The spectacle and crack of the blade so haunted his attorney and future French justice minister, Robert Badinter, that he became a staunch champion of abolition. When the French parliament overwhelmingly outlawed the death penalty in 1981, he put his hand on the plaque commemorating Victor Hugo’s seat, also a strident abolitionist, and said “It is done.”

I recently heard a law professor argue that lethal injection was tantamount to water boarding and fraught with administrative problems. I was compelled to point out the elephant in the room. Why do we still administer the death penalty?

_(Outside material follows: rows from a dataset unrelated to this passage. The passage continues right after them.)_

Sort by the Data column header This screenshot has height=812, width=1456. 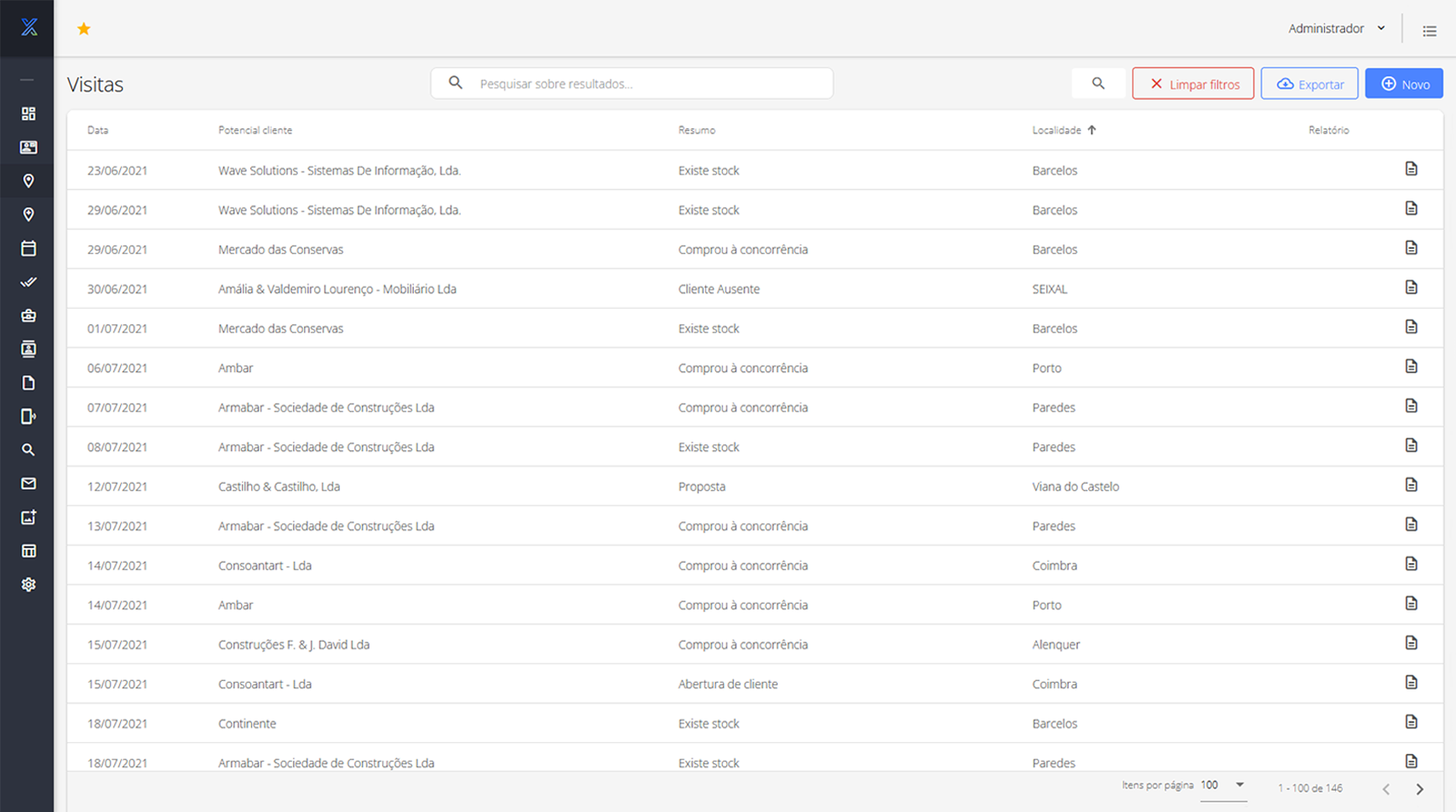(x=97, y=130)
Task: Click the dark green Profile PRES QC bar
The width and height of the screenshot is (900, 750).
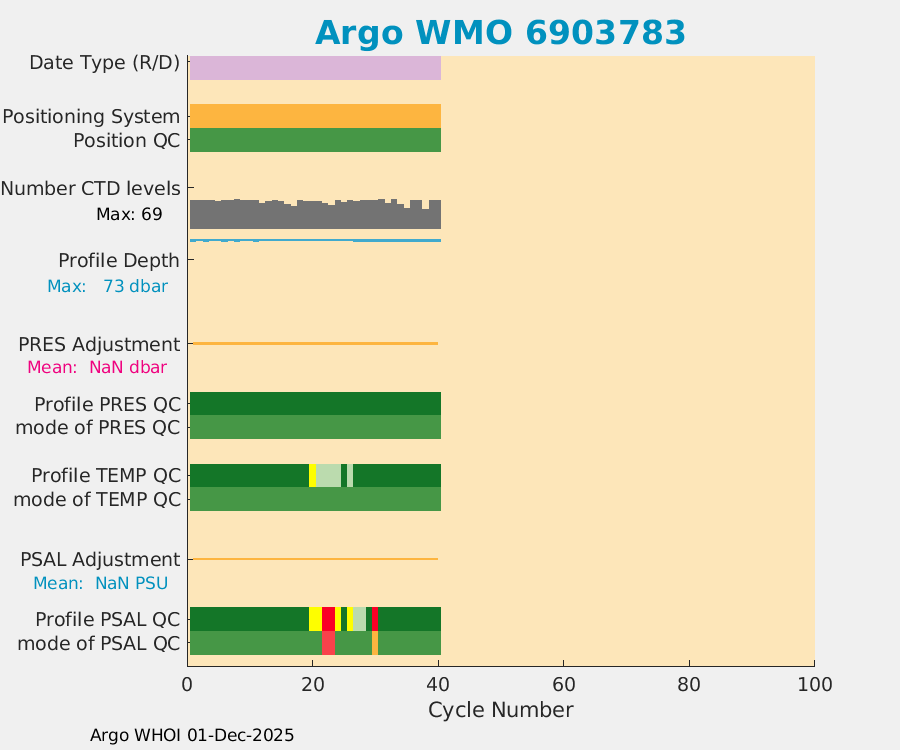Action: [x=315, y=403]
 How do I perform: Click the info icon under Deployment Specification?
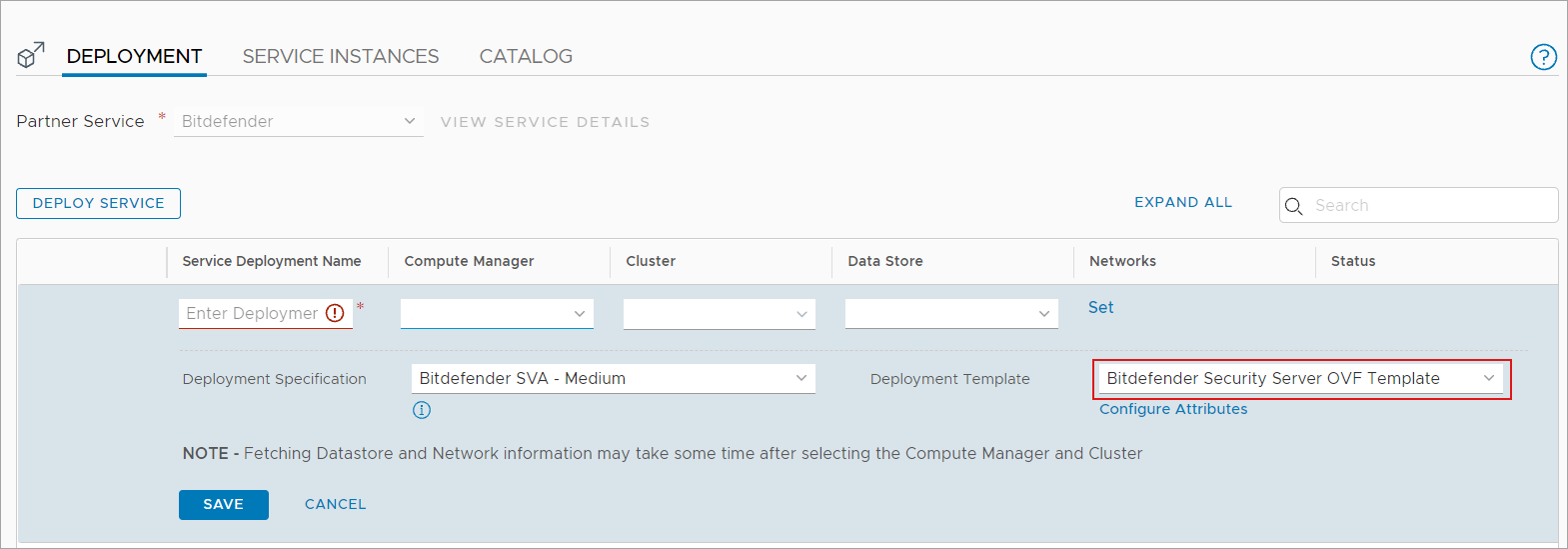pos(422,410)
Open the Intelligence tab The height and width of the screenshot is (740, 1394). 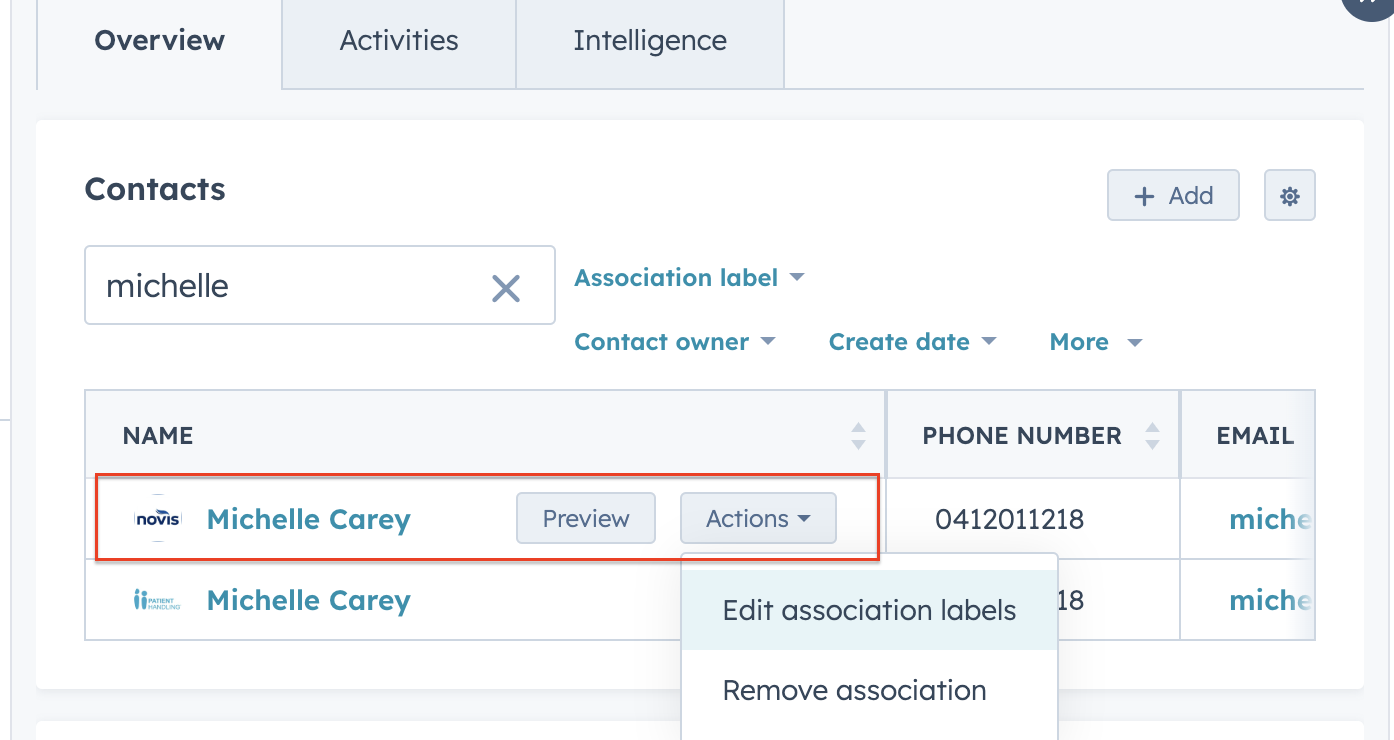click(650, 42)
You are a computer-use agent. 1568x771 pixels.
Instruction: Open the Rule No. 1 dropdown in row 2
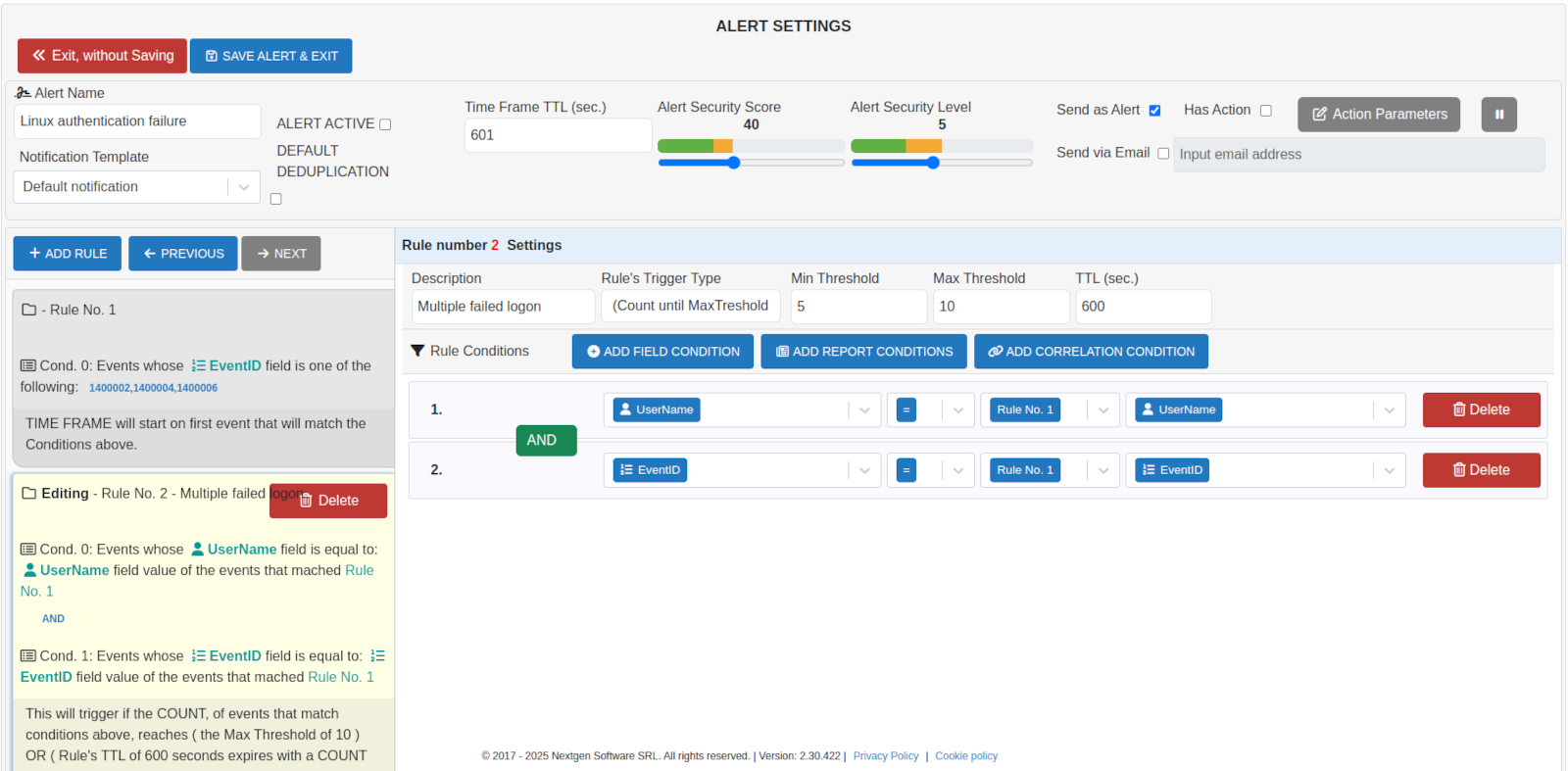(1102, 470)
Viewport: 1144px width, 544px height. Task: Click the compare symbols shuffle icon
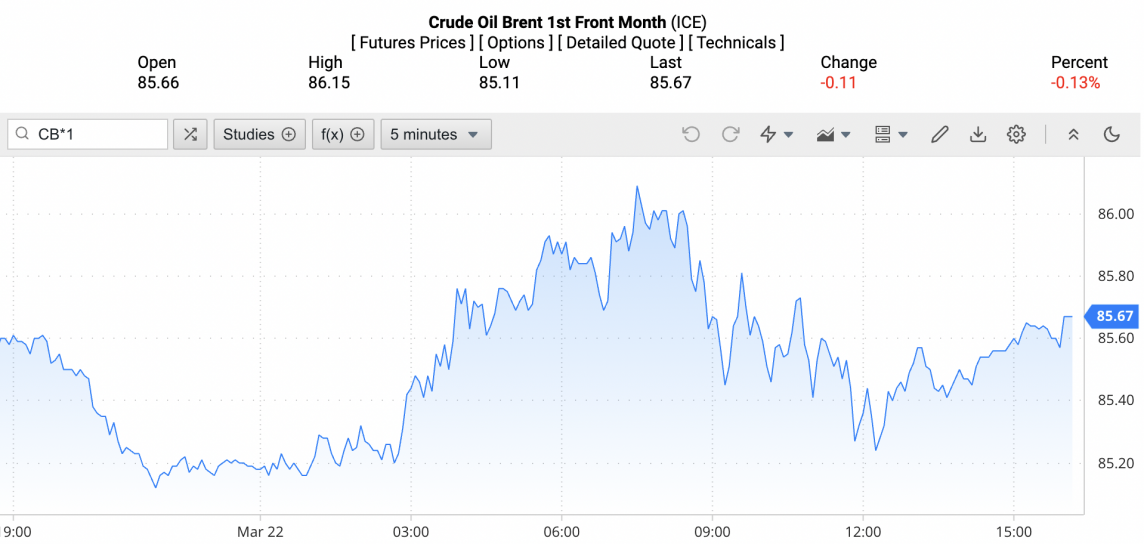(x=190, y=134)
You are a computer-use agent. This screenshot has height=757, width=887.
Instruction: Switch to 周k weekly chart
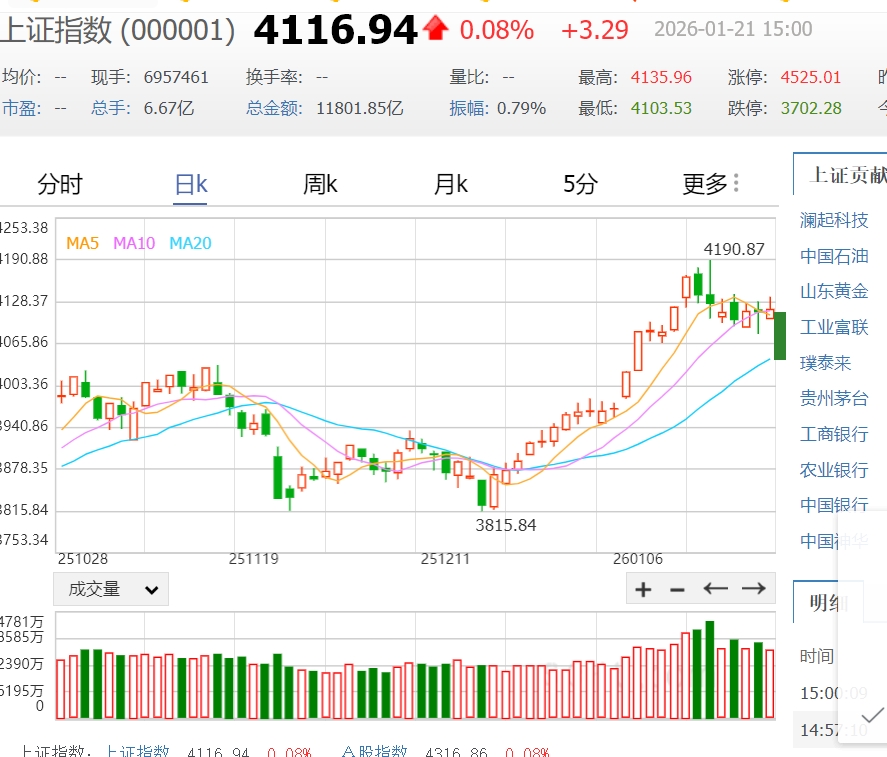320,184
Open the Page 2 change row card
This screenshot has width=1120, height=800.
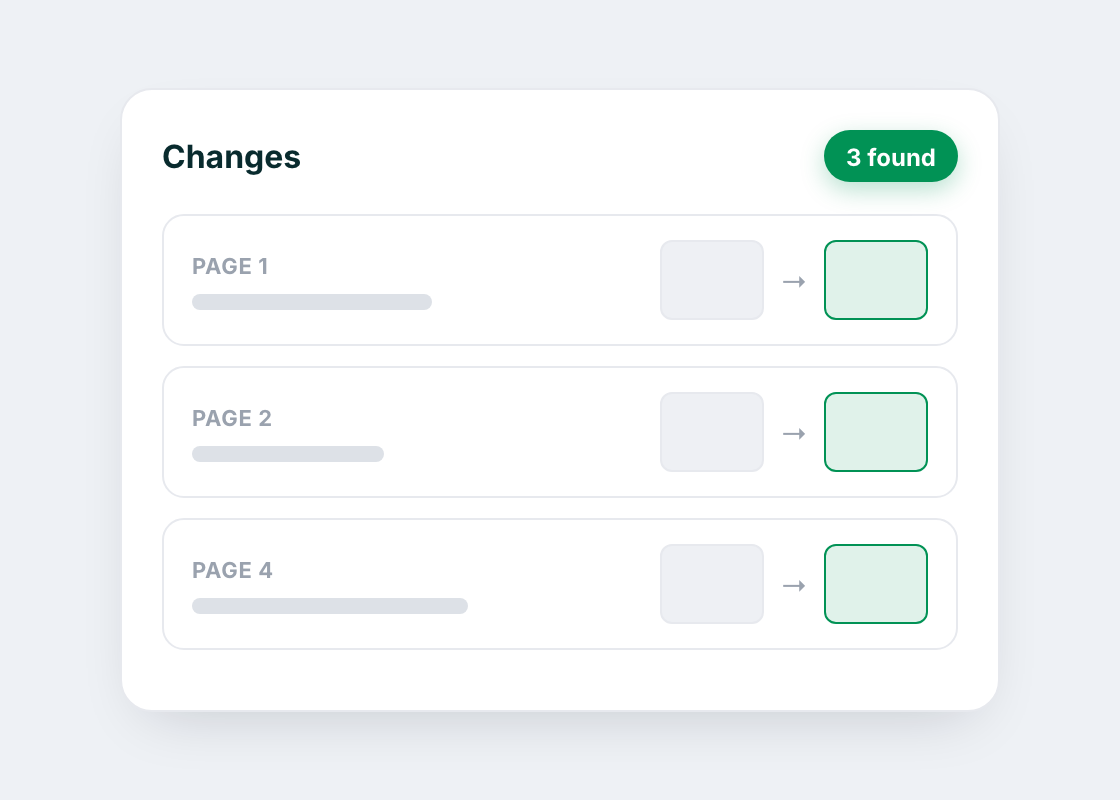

Apologists argue that it is valuable as a deterrent and essential for maintaining public safety. They may see it as a cheap alternative to a lifetime of imprisonment or as justice for taking another’s life. But are these legitimate arguments?

The death penalty is sought in only a fraction of murder cases, and it is often doled out capriciously.

The National Academy of Sciences concludes that its role as a deterrent is ambiguous.

In Tennessee, federally prosecuted capital trials where the death penalty is sought cost about 50% more than those where it is not, and 29% of these sentences are overturned on appeal.

The cost of seeking capital punishment is higher at every point in the process and in some states can multiply the cost as much as eight times. In Maryland, for example, between 1978 and 2008, taxpayers paid more than $37 million per prisoner executed.

With most states spending half of their budgets on education and health care alone, the opportunity cost of that money is great.

There is virtually no difference for public safety between life sentences and execution. It usually takes many years or even decades to bring someone to an execution stage. Even if the convict is ultimately released, the rate of violent crime recidivism drops significantly in older age.

Brain science tells us that our decision making is mostly the product of competing brain centers that have been trained by our experiences, so it is misguided having a criminal justice system motivated primarily by retribution − itself an atavistic instinctual response.

If 80% of all homicides in the U.S. are committed with guns and most of these crimes are committed with the types of guns that are designed to kill people − 25% of all gun deaths are from 9 mm handguns − then why not tightly regulate these types of guns?

Unfortunately, there is a human tendency for someone to double down on bad policy instead of admitting to themselves or others that they are wrong.

More guns and state-sanctioned killings do not represent any form of moral high ground and will never make us safer.

William Culbert is a retired physician. He lives in Oak Ridge.